- [What you are asked to do]: From the forum thread below about the N249 boost pressure fault, write out the stretch from "I've just got" through "BHP she's outputting?", word for word.

# Boost pressure Vag-com fault /N249 fault: UPDATED



## mikesimbo (Aug 21, 2009)

Hi Guys,

*SEE MY UPDATE BELOW*

I've just got hold of a vagcom cable and scanned the engine as I'm still experiencing some boost troubles (doesn't seem to be much there!) even after I spent about £150 on diagnostics and pressure tests, and the only thing they found was a loose pipe that they replaced the jubilee clip on, and also fastened all of the other pipes.

However, as I said, I just scanned the engine wth vag-com and got an *N249 fault*. My pc battery ran out before I could save the log but do any of you have an idea what it is and what the N249 valve does, and whether replacing that will solve the problem?

Another little question about vag-com...how can you get the graph or something to long how much BHP she's outputting?

Cheers,
Mike.


----------



## mikesimbo (Aug 21, 2009)

No ideas?


----------



## ecko2702 (Jan 26, 2009)

The N249 valve controls the Diverter valve it tells it when to open and close. It's like a fail safe really. What variant of the TT do you have 180 or 225? The 180's N249 valve is by the dip stick under the inlet manifold. the 225's is located on/above the cam cover. Replacing it should sort you out if you got a fault for it.


----------



## mikesimbo (Aug 21, 2009)

Hi,

I'm getting these faults:

2 Faults Found:
17608 - Boost Pressure Control Valve (N249): Mechanical Malfunction
P1200 - 35-00 - -
17963 - Shareware Version. To Decode all DTCs
P1555 - 35-00 - Please Register/Activate
Readiness: 0000 0000

*And from the ross tech website:*
*17608*/P1200/004608 - Boost Pressure Control Valve (N249): Mechanical Malfunction 
Possible Symptoms 
Power Loss 
Possible Solutions 
Check Boost Pressure Control Valve (N249)

- [Supplied records]:
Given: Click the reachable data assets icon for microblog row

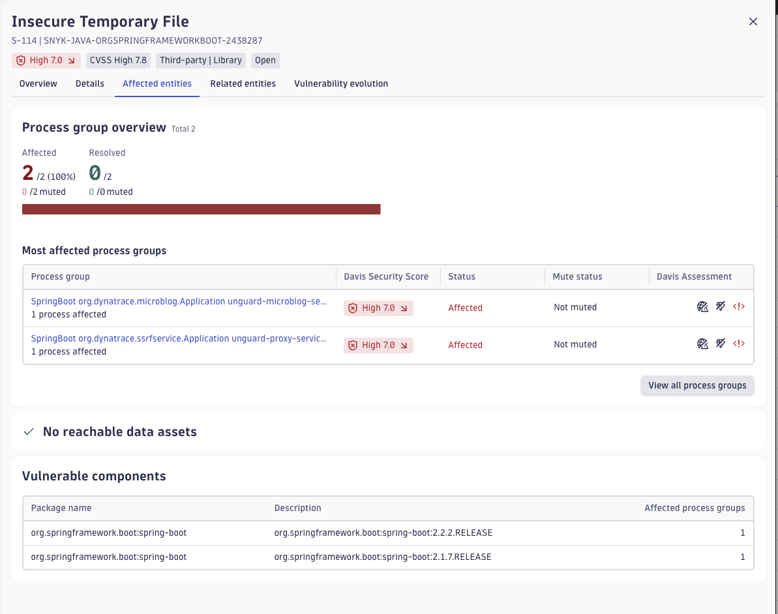Looking at the screenshot, I should (x=720, y=306).
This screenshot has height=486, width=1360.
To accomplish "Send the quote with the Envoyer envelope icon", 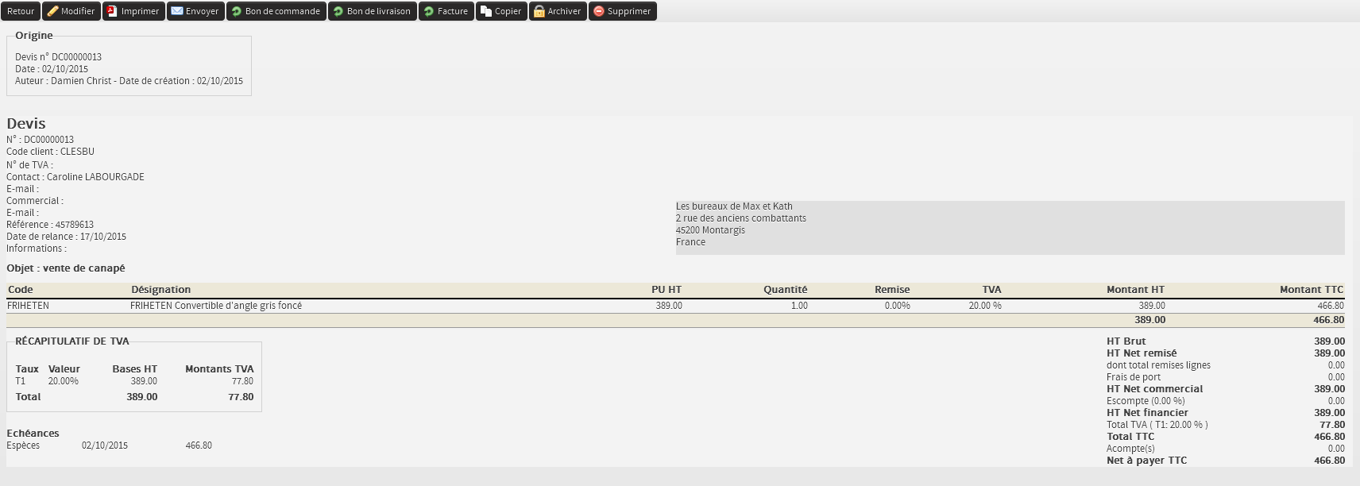I will click(177, 11).
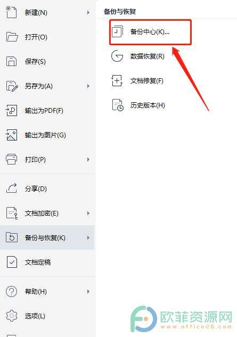Click the History Versions clock icon
Image resolution: width=237 pixels, height=337 pixels.
pyautogui.click(x=118, y=105)
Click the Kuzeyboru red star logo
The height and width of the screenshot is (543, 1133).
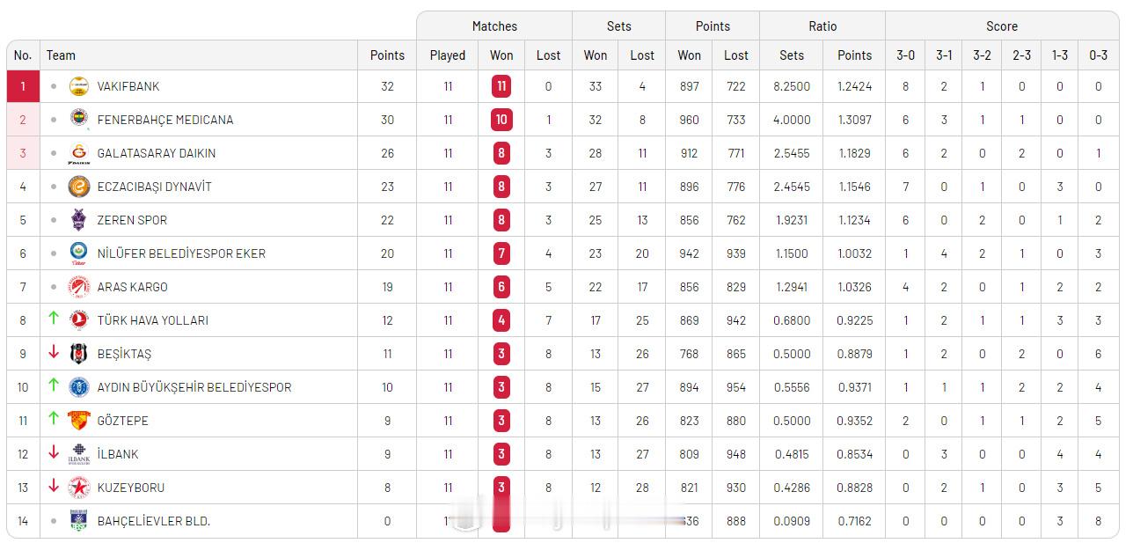(x=79, y=488)
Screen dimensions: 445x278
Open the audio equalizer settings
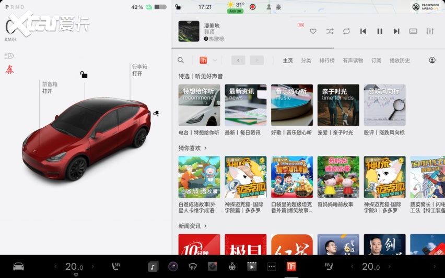[x=430, y=31]
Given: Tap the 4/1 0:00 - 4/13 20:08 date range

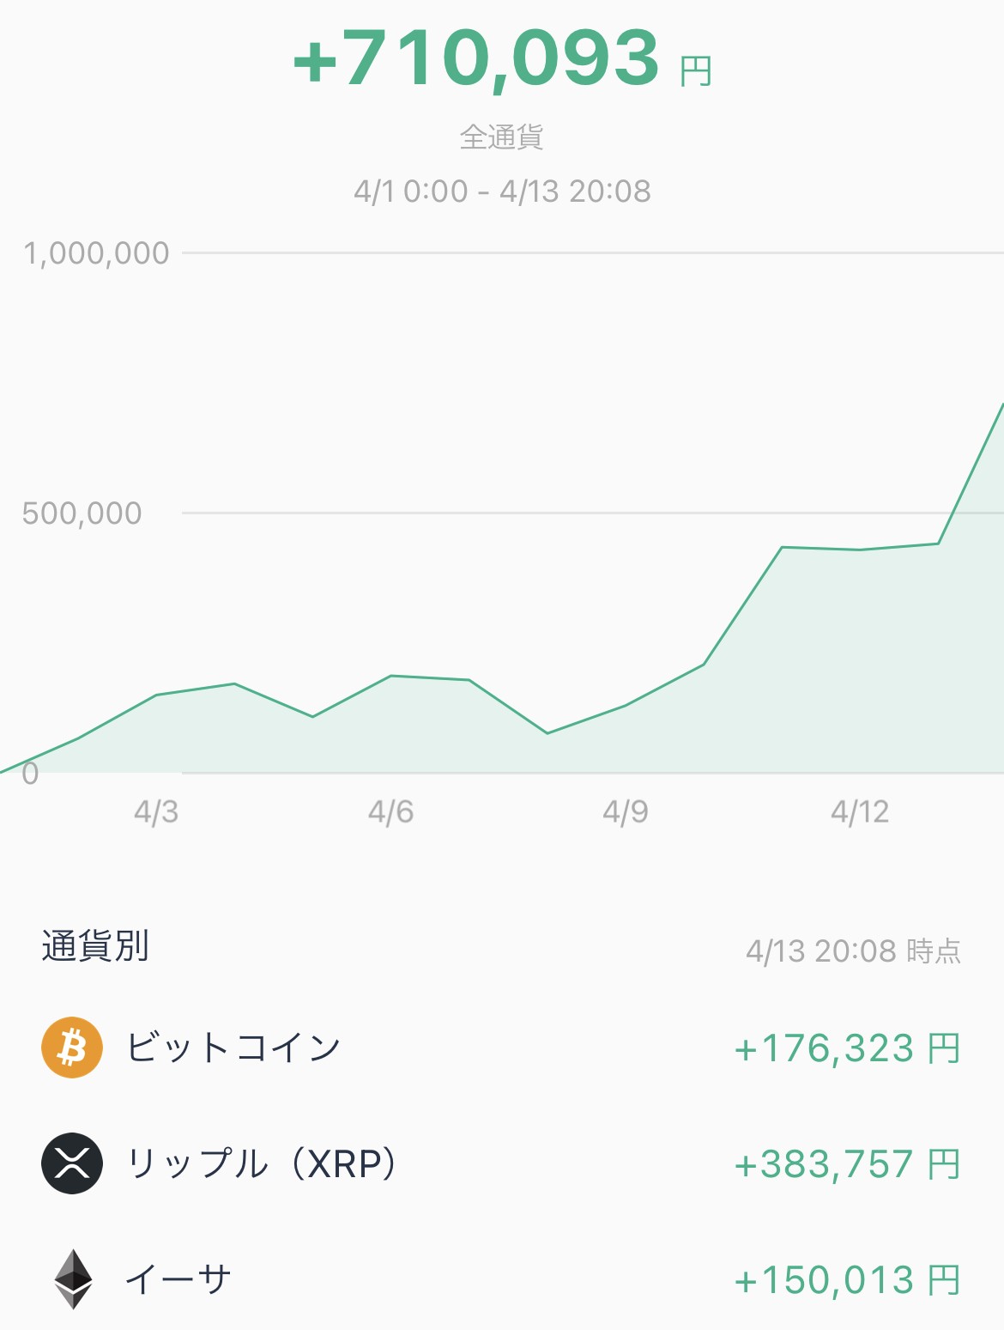Looking at the screenshot, I should pyautogui.click(x=502, y=191).
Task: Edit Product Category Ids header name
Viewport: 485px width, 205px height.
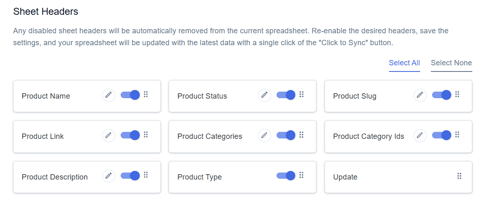Action: [420, 135]
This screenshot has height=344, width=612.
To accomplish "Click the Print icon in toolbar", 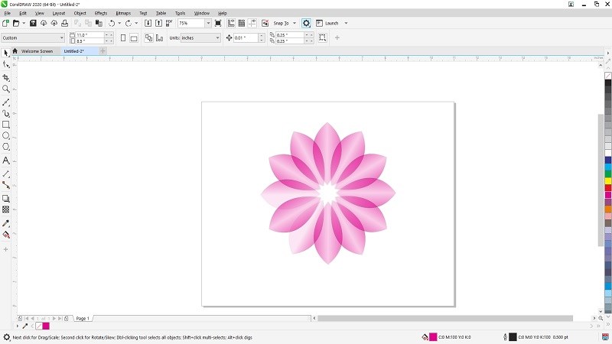I will [x=64, y=23].
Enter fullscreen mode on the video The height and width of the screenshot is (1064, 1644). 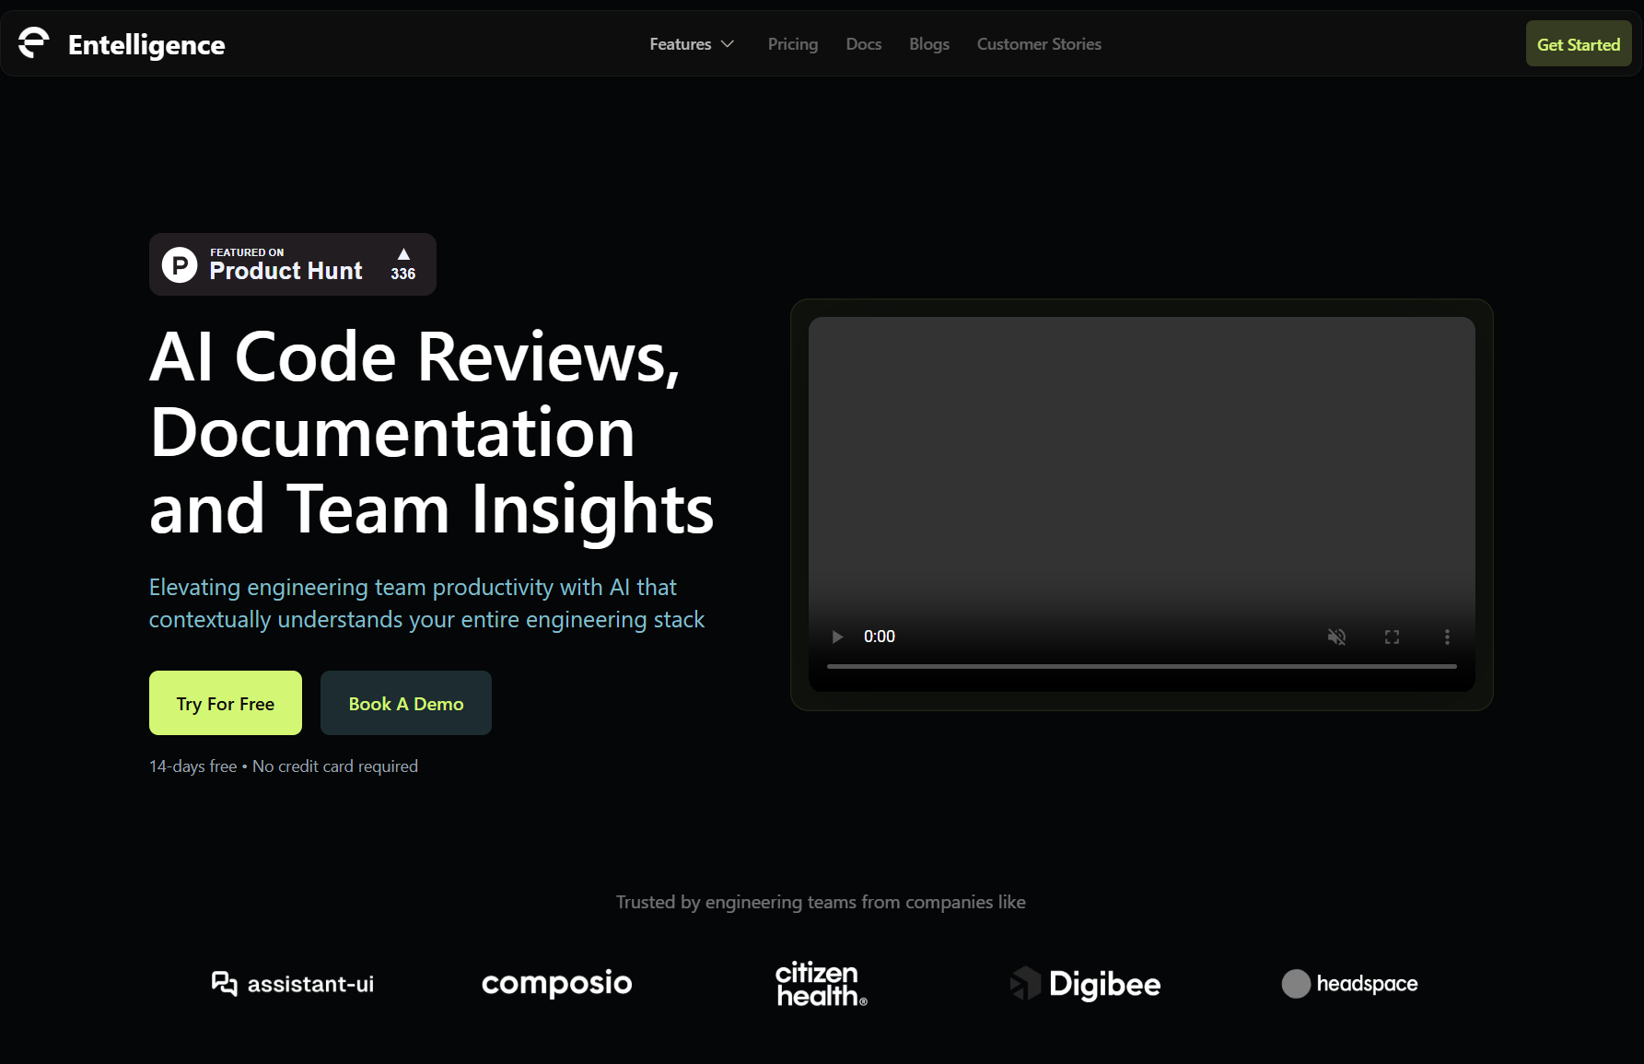point(1392,637)
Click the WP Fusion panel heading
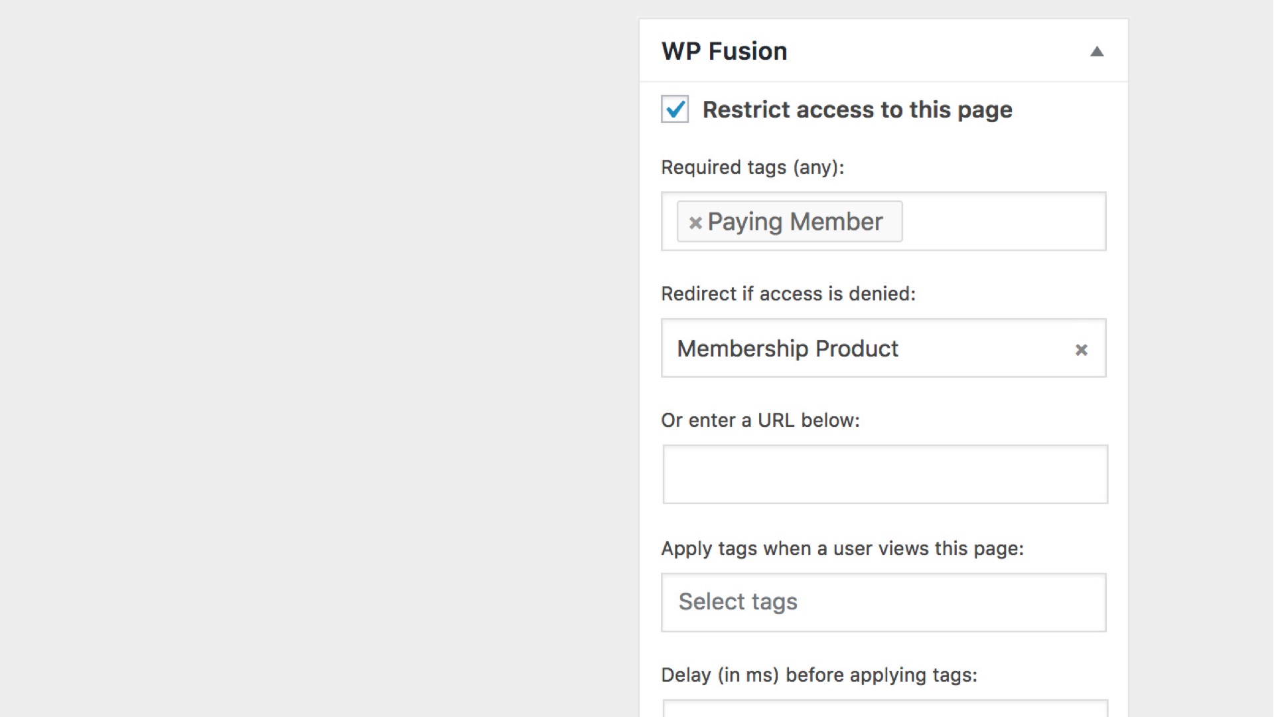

- [Output of the task]:
I've just got hold of a vagcom cable and scanned the engine as I'm still experiencing some boost troubles (doesn't seem to be much there!) even after I spent about £150 on diagnostics and pressure tests, and the only thing they found was a loose pipe that they replaced the jubilee clip on, and also fastened all of the other pipes.

However, as I said, I just scanned the engine wth vag-com and got an *N249 fault*. My pc battery ran out before I could save the log but do any of you have an idea what it is and what the N249 valve does, and whether replacing that will solve the problem?

Another little question about vag-com...how can you get the graph or something to long how much BHP she's outputting?